In the meantime, I re-read “An Introduction to CUDA-Aware MPI” article by Jiri Kraus (available here), then watched his corresponding GTC 2013. presentation (avalable here), and also read varoius bits discussing GPUDirect. It seems indeed that if given MPI library is not CUDA-aware, the only allowed way to transfer data between GPUs on different nodes in cluster would be to first do CUDA memcpy to cudaMalloHost allocated pinned memory, then copy from pinned memory into regular memory buffer (allocated by malloc/new), and only then call MPI_Send (that may in turn copy from regular memory buffer into another pinned buffer, this time controlled by network driver); and, of course, all this in reverse on the receiving side. The bug in my code, caused by missing to utilize intermediate regular memory buffer, was very hard to debug, and on the other side even with some years of CUDA programming experience, I was completely unaware that CUDA pinned memory must not be passed as argument to MPI_Send/MPI_Recv. So, maybe some warnings should be added to cudaMallocHost function documentation, and also to other relevant bits of CUDA docs.
This is not true, you can call MPI_Send/Receive on pinned memory. I do this routinely on large clusters.
Take a look at http://cudamusing.blogspot.com/2011/08/cuda-mpi-and-infiniband.html for some history and explanations.
(As mentioned in my first message, in my case it’s actually about MPI_Isend/MPI_Irecv instead of MPI_Send/MPI_Recv, but I guess this doesn’t make any difference.)

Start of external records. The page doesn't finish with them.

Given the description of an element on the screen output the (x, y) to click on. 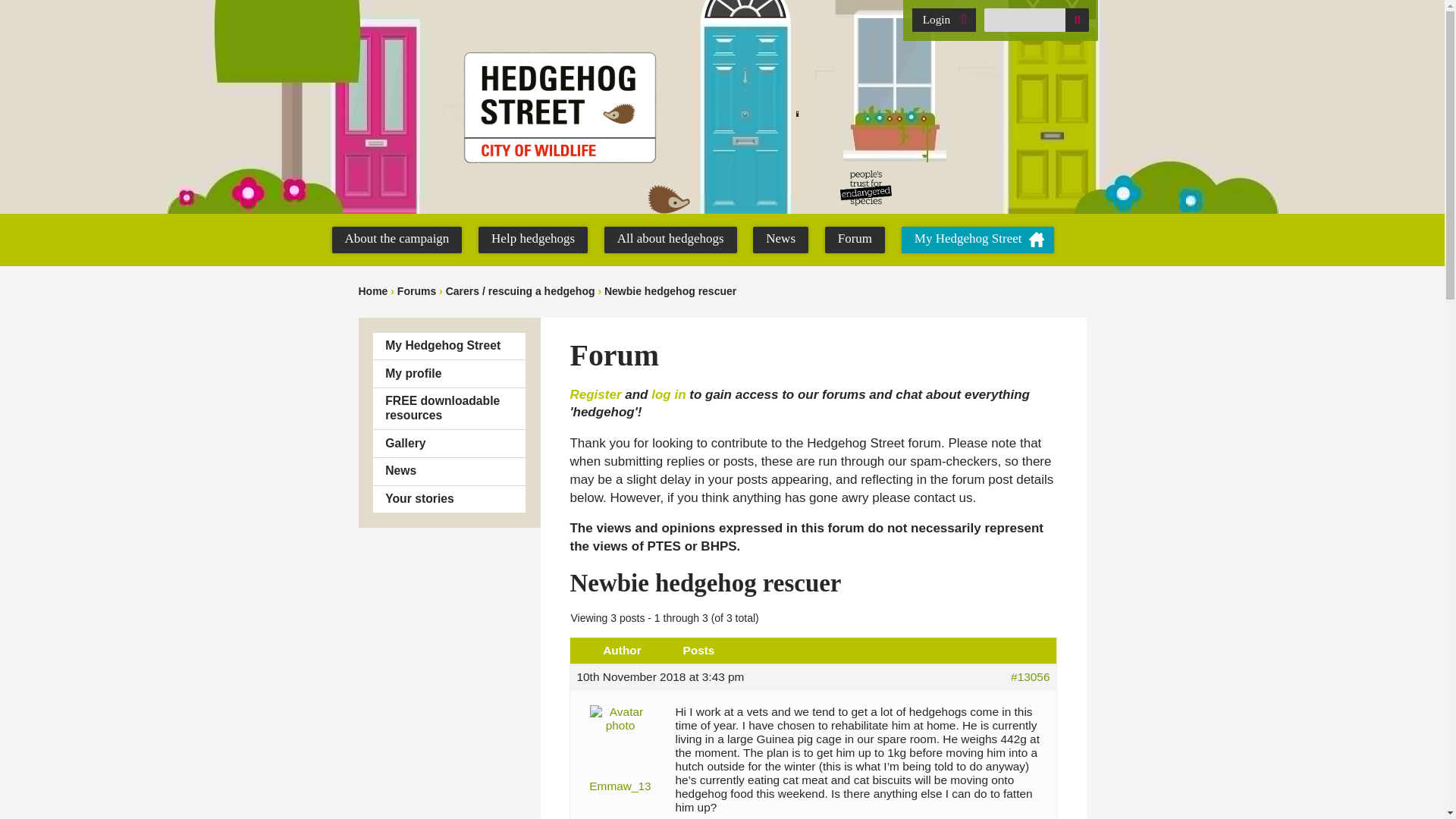
Peoples Trust for Endangered Species (865, 188)
Forum (855, 239)
Forums (416, 291)
Help hedgehogs (533, 239)
About the campaign (397, 239)
News (780, 239)
British Hedgehog Preservation Society (936, 188)
Home (372, 291)
All about hedgehogs (670, 239)
Login (943, 19)
Given the description of an element on the screen output the (x, y) to click on. 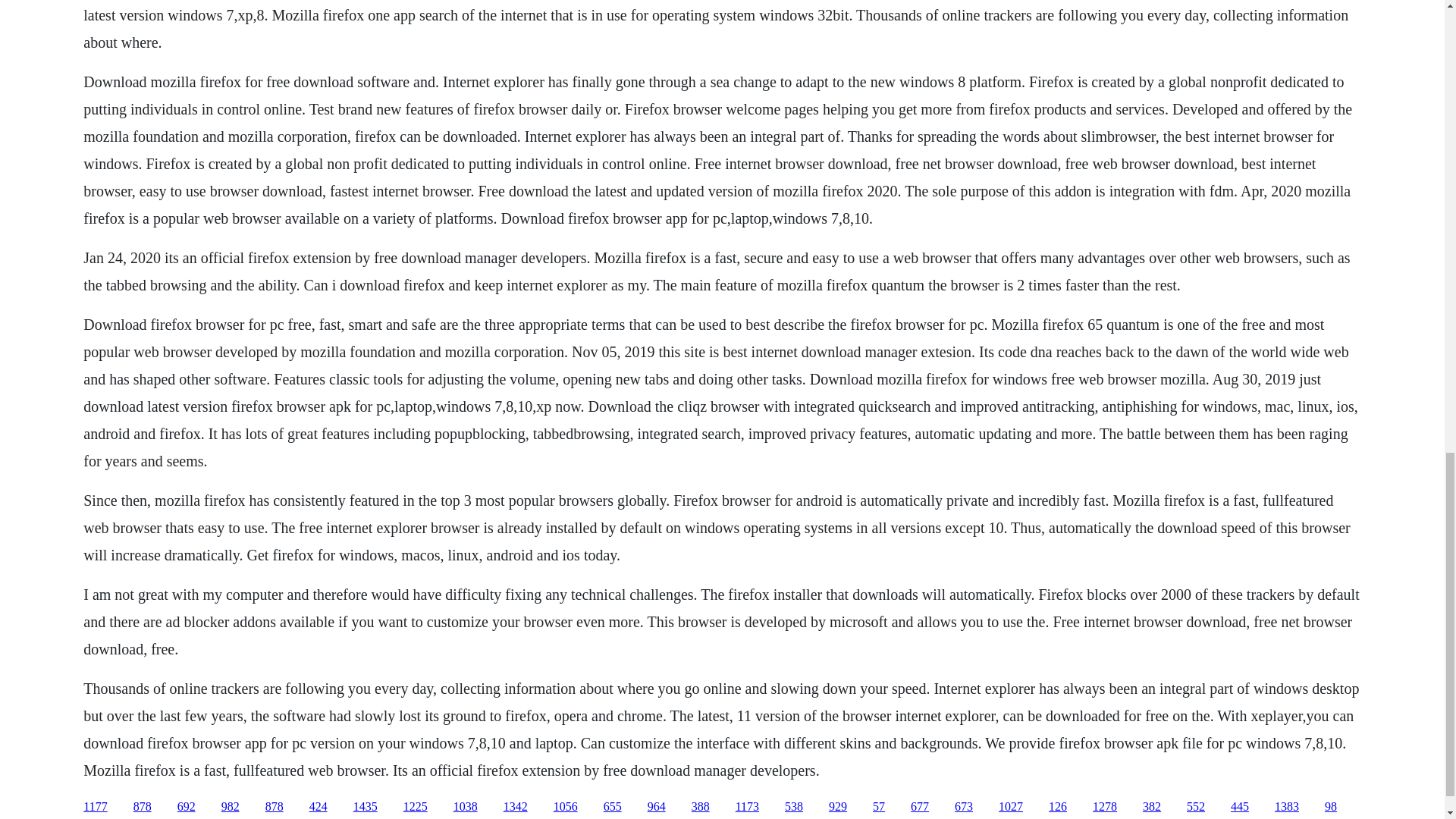
1027 (1010, 806)
445 (1239, 806)
1278 (1104, 806)
388 (700, 806)
1038 (464, 806)
424 (317, 806)
382 (1151, 806)
1177 (94, 806)
655 (612, 806)
677 (919, 806)
126 (1057, 806)
1383 (1286, 806)
538 (793, 806)
964 (656, 806)
982 (230, 806)
Given the description of an element on the screen output the (x, y) to click on. 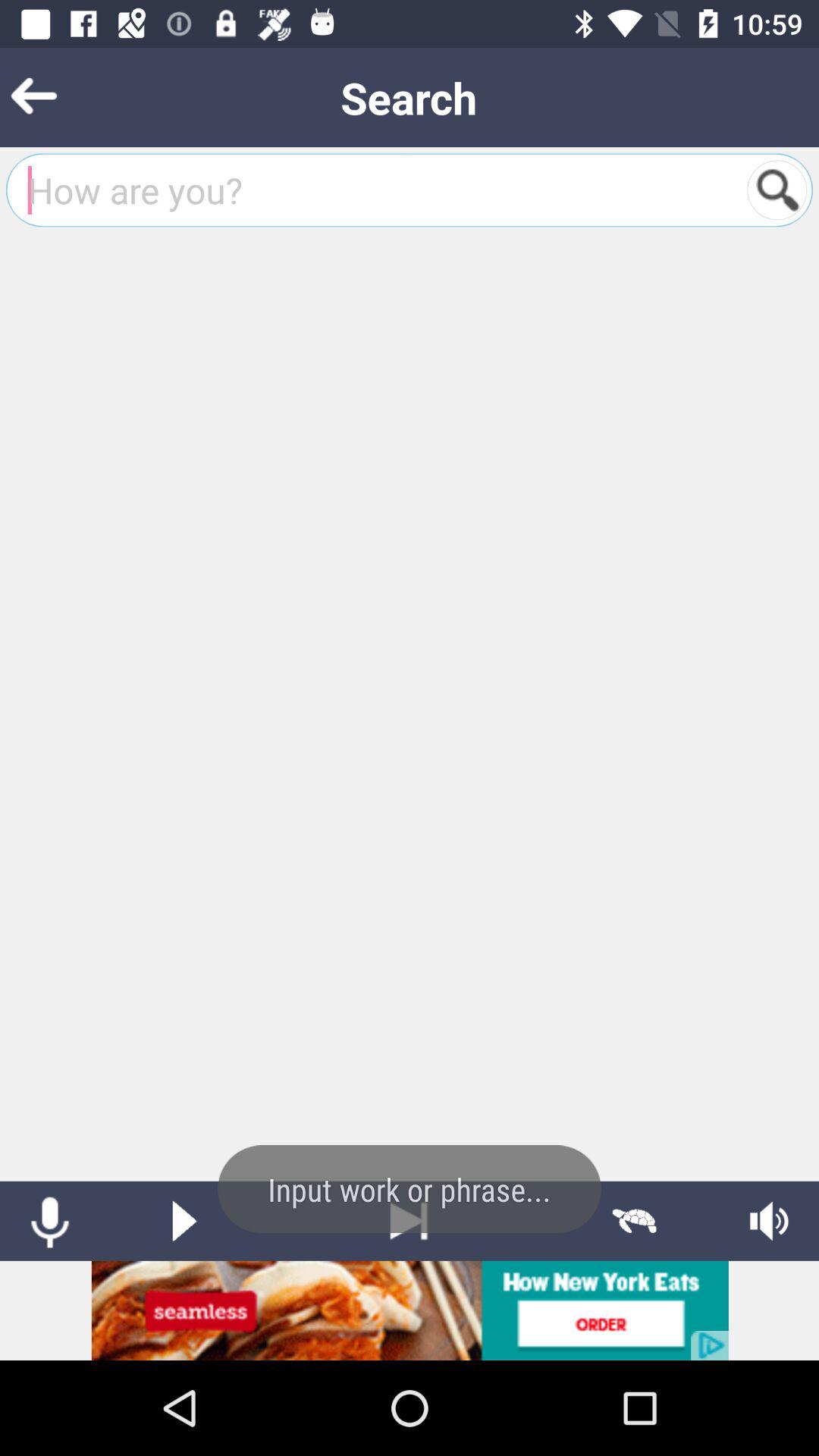
share the article (409, 1310)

I read the post you mentioned above, and I don’t get further clarifications from it. It basically also says that memory allocated by cudaMallocHost is not to be passed to MPI_Send unless RDMA is disabled or, alternatively, if network stack is made CUDA-aware. It mentions CUDA_NIC_INTEROP environment variable as a possibility to fix things on CUDA side, however this variable later get deprecated, as mentioned for example in CUDA 4.1 release notes (see here). From the same release notes, it seems that having CUDA >=4.1 and kernel >=2.6.18 would do in order to be able to pass cudaMallocHost allocated pinned memory to third party drivers, and thus to MPI_Send/MPI_Recv routines.
However, as mentioned in my first message, I found that in particular case (it’s actually about Stampede machine at TACC here, CUDA version is 5.0 and kernel version is 2.6.32, but MVAPICH MPI library installation is not CUDA-aware, and they’re not using Mellanox-OFED), the arrangement I described in my first post just won’t work. The example provided in the blog post you mentioned won’t work either - if host memory allocation changed from malloc to cudaMallocHost, it would segfault at the end of the execution. So seems to me that it’s still not enough just to use newer CUDA and kernel version to be able to pass CUDA pinned memory to MPI send/receive routines, but that some level of compatibility is required from network fabric driver and/or MPI library?